# [Input for this task]

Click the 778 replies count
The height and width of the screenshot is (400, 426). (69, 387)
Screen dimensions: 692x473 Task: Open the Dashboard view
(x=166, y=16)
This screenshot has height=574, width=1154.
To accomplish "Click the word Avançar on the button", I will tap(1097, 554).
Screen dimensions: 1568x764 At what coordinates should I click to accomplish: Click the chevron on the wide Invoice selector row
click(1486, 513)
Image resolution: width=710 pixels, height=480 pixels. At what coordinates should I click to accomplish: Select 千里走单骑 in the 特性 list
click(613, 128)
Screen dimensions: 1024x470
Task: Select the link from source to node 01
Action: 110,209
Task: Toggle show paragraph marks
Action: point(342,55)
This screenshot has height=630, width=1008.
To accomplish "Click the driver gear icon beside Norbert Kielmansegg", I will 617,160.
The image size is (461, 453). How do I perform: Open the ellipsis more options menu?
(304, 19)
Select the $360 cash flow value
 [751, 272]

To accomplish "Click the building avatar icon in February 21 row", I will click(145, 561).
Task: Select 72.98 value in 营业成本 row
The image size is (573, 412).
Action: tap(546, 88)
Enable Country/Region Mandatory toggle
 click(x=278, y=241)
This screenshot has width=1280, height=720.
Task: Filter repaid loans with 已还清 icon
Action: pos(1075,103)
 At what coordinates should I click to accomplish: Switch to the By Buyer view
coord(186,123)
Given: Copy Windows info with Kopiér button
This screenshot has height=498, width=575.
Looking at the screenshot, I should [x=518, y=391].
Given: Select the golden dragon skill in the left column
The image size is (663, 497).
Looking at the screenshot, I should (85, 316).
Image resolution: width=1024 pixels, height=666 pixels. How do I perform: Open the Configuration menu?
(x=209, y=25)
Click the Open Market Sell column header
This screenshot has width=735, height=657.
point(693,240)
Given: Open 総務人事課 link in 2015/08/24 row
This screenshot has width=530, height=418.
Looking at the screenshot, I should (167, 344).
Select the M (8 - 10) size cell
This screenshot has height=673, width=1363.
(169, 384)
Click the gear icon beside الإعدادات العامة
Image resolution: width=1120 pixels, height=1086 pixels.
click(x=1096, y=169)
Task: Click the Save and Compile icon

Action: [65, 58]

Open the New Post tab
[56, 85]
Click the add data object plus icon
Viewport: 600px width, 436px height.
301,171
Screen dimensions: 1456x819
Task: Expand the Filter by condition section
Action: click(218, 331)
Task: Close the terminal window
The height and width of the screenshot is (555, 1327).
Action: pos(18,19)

# [What the task asks]
A word-for-word copy of the material is required.

# [Result]
Click the 778 replies count
The height and width of the screenshot is (400, 426). (69, 387)
Screen dimensions: 692x473 Task: Open the Dashboard view
(x=166, y=16)
This screenshot has height=574, width=1154.
To accomplish "Click the word Avançar on the button", I will tap(1097, 554).
Screen dimensions: 1568x764 At what coordinates should I click to accomplish: Click the chevron on the wide Invoice selector row
click(1486, 513)
Image resolution: width=710 pixels, height=480 pixels. At what coordinates should I click to accomplish: Select 千里走单骑 in the 特性 list
click(613, 128)
Screen dimensions: 1024x470
Task: Select the link from source to node 01
Action: 110,209
Task: Toggle show paragraph marks
Action: point(342,55)
This screenshot has height=630, width=1008.
To accomplish "Click the driver gear icon beside Norbert Kielmansegg", I will 617,160.
The image size is (461, 453). How do I perform: Open the ellipsis more options menu?
(304, 19)
Select the $360 cash flow value
 [751, 272]

To accomplish "Click the building avatar icon in February 21 row", I will click(145, 561).
Task: Select 72.98 value in 营业成本 row
The image size is (573, 412).
Action: tap(546, 88)
Enable Country/Region Mandatory toggle
 click(x=278, y=241)
This screenshot has width=1280, height=720.
Task: Filter repaid loans with 已还清 icon
Action: pos(1075,103)
 At what coordinates should I click to accomplish: Switch to the By Buyer view
coord(186,123)
Given: Copy Windows info with Kopiér button
This screenshot has height=498, width=575.
Looking at the screenshot, I should [x=518, y=391].
Given: Select the golden dragon skill in the left column
The image size is (663, 497).
Looking at the screenshot, I should (85, 316).
Image resolution: width=1024 pixels, height=666 pixels. How do I perform: Open the Configuration menu?
(x=209, y=25)
Click the Open Market Sell column header
This screenshot has width=735, height=657.
point(693,240)
Given: Open 総務人事課 link in 2015/08/24 row
This screenshot has width=530, height=418.
Looking at the screenshot, I should (167, 344).
Select the M (8 - 10) size cell
This screenshot has height=673, width=1363.
(169, 384)
Click the gear icon beside الإعدادات العامة
Image resolution: width=1120 pixels, height=1086 pixels.
click(x=1096, y=169)
Task: Click the Save and Compile icon

Action: [65, 58]

Open the New Post tab
[56, 85]
Click the add data object plus icon
Viewport: 600px width, 436px height.
301,171
Screen dimensions: 1456x819
Task: Expand the Filter by condition section
Action: click(218, 331)
Task: Close the terminal window
The height and width of the screenshot is (555, 1327).
Action: pos(18,19)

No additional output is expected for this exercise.